A major Perth employer has said it is “disappointed” council staff have blocked its plan to use a 77-metre high wind turbine to part-power its headquarters.
Bosses at insurance giants Aviva say they are now considering their “next steps” after an application filed last September was refused by planning officers.
If it had been approved, the structure – which would have been the height of more than 17 double decker buses – would have dominated the Perth skyline.
The company, which currently employs around 1200 people at Pitheavlis, said in supporting documents the steel and fibreglass structure could have provided enough electricity to power over half the site cutting its energy bills and carbon emissions.
But Scottish Natural Heritage (SNH) advised PKC the creation would have “significant landscape and visual effects” while Historic Environment Scotland (HES) outright objected to it saying it would have much the same effect on the setting of Aviva’s category A-listed building.
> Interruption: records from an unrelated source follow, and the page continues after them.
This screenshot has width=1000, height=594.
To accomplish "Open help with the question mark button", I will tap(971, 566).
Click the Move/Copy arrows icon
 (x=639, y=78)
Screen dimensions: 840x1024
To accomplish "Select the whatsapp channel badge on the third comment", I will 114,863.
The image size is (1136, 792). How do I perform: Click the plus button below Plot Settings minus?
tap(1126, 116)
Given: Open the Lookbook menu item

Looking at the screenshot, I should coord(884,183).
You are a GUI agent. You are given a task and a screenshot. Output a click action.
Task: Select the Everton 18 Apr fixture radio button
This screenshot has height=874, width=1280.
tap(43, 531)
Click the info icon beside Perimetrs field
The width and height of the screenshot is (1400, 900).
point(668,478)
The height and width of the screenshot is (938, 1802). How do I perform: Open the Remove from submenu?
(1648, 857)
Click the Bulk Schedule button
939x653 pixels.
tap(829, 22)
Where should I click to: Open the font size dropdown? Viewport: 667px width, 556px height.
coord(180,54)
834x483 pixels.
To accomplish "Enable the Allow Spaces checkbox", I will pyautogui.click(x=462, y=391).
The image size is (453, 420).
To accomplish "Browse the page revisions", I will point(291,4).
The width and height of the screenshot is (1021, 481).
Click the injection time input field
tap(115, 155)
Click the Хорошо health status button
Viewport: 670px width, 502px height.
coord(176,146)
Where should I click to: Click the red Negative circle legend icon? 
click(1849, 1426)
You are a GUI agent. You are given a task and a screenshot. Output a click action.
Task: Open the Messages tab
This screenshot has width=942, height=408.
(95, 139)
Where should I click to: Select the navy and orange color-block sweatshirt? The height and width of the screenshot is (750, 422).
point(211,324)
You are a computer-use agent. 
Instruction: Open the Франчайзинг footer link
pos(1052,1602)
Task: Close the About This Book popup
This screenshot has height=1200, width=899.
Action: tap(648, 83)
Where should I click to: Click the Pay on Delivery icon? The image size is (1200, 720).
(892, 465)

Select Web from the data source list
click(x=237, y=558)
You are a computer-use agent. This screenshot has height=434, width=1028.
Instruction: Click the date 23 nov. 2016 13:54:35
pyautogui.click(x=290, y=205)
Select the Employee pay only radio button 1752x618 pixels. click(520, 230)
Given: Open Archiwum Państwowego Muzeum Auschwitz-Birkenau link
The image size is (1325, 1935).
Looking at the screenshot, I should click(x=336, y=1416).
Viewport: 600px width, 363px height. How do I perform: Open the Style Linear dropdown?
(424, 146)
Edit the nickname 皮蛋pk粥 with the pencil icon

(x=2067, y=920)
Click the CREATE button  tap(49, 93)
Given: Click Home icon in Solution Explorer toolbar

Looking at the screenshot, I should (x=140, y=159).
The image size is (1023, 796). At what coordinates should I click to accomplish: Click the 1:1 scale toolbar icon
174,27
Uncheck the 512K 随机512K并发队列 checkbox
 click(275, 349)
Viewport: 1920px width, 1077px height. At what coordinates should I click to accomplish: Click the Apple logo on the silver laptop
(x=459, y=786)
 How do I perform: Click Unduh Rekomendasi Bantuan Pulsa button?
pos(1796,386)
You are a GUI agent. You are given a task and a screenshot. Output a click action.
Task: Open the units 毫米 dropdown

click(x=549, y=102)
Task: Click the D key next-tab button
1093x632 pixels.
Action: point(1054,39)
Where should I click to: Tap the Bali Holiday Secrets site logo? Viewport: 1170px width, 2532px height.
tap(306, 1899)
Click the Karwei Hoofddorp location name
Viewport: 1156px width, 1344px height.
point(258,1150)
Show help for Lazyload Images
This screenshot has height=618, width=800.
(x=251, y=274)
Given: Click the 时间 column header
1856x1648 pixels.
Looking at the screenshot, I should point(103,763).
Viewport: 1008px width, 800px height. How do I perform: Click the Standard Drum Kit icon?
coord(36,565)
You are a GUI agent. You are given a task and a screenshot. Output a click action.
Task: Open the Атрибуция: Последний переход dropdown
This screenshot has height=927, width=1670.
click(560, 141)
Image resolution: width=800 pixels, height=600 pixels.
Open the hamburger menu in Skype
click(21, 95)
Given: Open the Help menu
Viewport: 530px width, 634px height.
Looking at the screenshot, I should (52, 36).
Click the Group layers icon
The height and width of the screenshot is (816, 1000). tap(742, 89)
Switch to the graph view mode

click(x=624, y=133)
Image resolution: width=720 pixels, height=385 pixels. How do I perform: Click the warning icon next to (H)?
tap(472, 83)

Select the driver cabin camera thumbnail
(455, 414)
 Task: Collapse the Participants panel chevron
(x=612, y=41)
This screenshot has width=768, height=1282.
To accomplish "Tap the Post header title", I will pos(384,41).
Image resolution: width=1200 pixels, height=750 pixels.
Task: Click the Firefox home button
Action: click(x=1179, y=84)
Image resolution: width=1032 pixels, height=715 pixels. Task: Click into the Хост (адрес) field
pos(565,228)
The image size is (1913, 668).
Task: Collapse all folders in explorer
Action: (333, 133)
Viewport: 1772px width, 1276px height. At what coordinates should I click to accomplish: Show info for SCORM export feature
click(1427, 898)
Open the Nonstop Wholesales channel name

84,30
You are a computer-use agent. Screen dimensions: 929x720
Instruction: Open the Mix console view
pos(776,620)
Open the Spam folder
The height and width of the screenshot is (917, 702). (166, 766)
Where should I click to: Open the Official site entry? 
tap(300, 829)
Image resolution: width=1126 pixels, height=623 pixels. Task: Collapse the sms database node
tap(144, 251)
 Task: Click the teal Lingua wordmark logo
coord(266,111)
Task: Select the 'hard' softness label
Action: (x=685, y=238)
Now PKC case officer Persephone Beer has concluded the application ought to be refused saying: “Having reviewed the supporting landscape and visual impact assessment (LVIA) I have concerns that the assessment underplays the significance of the turbine in the landscape and its impact on the visual amenity of the surrounding area.
“As noted by SNH the submitted visualisations indicate that when seen in open, unrestricted views the proposed turbine would likely be an uncharacteristic and prominent feature resulting in a major change to views in and across the Perth area.
“It would likely be the most visible tall structure in the city area. It would be a new, large-scale element in important views towards and across the city and moving blades would exacerbate this effect. As such it would be a distinctive feature that would draw the viewer’s eye and it would likely become a major orientating feature in the area.
“Contrary to the findings and conclusions of the applicant’s LVIA it is considered that the turbine would, in fact, have a significant landscape and visual impact.”
Further down her delegated report of handling Ms Beer continues: “The turbine is likely to have a significant impact on the setting of the Aviva building, due to the turbine’s scale and very close proximity to this A-listed building.
“HES notes that the submitted visualisations … also very clearly demonstrate this impact from close-range views within the Aviva site and from the high ground to the north-west and conclude that there will be an unacceptable visual change to views that contribute to the cultural significance of the building.
“Due to the scale and proximity of the proposed turbine to this important heritage asset, the proposal would adversely affect the Aviva building and the way it is experienced in its landscaped surroundings, disrupting the overall composition and redefining its focus.”
Responding to the refusal an Aviva spokesperson commented this week: “Aviva takes climate change very seriously and we want to do all we can to try to reduce global greenhouse gas emissions.
“The wind turbine would have generated over 50 per cent of our annual electricity use, going a long way to make our Perth site fully powered by locally generated renewable energy.
“We are therefore disappointed by this decision and are currently considering our next steps.”